What to work on — Your task is to copy the stretch of lines in the records below that begins with the line containing "Viewport: 1477px width, 812px height." and ends with the line containing "Given: Open the Persona filter row", exactly as written, with nothing added.

Records —
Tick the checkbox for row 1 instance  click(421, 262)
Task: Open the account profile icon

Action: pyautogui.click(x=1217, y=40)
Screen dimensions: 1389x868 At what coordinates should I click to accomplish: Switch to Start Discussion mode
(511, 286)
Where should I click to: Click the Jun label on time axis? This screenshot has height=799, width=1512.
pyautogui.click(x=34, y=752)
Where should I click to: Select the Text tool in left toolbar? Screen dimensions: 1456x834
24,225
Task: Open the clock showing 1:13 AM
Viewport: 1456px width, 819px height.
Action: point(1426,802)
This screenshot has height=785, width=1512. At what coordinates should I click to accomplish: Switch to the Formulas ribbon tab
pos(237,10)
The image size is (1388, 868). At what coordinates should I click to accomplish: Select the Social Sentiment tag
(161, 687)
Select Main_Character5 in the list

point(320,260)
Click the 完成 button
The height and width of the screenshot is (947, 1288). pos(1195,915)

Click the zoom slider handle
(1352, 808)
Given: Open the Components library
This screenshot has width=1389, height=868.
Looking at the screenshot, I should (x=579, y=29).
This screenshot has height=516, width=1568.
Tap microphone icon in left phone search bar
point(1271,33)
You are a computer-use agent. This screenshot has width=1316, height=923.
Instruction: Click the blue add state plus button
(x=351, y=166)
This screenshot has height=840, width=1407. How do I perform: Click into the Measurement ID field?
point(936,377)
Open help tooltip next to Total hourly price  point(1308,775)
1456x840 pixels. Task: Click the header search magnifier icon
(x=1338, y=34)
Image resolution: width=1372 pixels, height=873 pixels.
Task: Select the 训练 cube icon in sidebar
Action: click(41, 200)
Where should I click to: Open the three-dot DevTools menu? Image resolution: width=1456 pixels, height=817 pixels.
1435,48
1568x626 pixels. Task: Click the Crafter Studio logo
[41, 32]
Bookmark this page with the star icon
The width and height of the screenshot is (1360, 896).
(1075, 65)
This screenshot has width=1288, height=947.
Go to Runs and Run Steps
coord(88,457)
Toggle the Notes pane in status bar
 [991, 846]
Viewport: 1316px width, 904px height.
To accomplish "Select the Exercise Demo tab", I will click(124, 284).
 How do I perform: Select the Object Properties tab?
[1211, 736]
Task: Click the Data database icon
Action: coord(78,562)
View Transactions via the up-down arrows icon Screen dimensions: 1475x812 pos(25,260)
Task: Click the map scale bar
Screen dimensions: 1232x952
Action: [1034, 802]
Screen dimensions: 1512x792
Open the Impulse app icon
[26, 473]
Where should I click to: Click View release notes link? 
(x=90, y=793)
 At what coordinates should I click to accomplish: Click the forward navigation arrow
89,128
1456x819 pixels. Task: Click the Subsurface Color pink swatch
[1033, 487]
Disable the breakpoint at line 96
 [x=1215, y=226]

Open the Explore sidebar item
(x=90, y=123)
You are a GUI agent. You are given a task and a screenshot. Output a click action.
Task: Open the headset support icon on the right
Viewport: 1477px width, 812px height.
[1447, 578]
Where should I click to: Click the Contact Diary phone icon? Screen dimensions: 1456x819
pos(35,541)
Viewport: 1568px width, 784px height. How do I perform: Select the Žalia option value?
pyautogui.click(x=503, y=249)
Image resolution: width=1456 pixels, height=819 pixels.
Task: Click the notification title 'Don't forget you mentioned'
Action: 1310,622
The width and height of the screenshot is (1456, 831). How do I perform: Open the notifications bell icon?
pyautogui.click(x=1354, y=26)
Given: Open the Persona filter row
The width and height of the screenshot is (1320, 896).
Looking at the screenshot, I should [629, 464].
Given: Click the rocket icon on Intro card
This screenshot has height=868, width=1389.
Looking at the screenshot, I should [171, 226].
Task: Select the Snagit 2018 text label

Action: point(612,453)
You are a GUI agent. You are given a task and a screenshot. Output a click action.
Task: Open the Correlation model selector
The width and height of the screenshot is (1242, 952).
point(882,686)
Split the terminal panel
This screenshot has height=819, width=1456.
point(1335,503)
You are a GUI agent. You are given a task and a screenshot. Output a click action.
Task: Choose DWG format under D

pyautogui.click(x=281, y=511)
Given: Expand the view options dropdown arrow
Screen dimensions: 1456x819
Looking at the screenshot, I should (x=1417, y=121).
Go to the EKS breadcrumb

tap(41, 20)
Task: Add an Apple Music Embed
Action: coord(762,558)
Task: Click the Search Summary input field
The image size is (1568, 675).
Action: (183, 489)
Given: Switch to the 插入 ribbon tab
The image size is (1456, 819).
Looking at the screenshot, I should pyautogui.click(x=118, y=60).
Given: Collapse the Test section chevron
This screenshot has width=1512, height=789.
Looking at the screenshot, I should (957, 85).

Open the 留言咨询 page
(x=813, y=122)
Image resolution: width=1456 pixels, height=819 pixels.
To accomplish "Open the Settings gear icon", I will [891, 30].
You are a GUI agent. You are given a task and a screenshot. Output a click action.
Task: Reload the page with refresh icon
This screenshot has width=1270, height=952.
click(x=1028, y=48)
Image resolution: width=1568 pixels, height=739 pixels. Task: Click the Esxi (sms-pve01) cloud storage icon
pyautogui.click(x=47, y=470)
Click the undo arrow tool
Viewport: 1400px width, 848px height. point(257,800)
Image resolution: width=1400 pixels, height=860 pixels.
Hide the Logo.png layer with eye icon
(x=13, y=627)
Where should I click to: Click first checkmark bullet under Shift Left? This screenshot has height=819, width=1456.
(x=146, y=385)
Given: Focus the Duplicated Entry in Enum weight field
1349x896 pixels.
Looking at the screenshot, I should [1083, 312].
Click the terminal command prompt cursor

Task output —
Viewport: 1477px width, 812px height.
[1447, 578]
Where should I click to: Click the Contact Diary phone icon? Screen dimensions: 1456x819
pos(35,541)
Viewport: 1568px width, 784px height. How do I perform: Select the Žalia option value?
pyautogui.click(x=503, y=249)
Image resolution: width=1456 pixels, height=819 pixels.
Task: Click the notification title 'Don't forget you mentioned'
Action: 1310,622
The width and height of the screenshot is (1456, 831). How do I perform: Open the notifications bell icon?
pyautogui.click(x=1354, y=26)
Given: Open the Persona filter row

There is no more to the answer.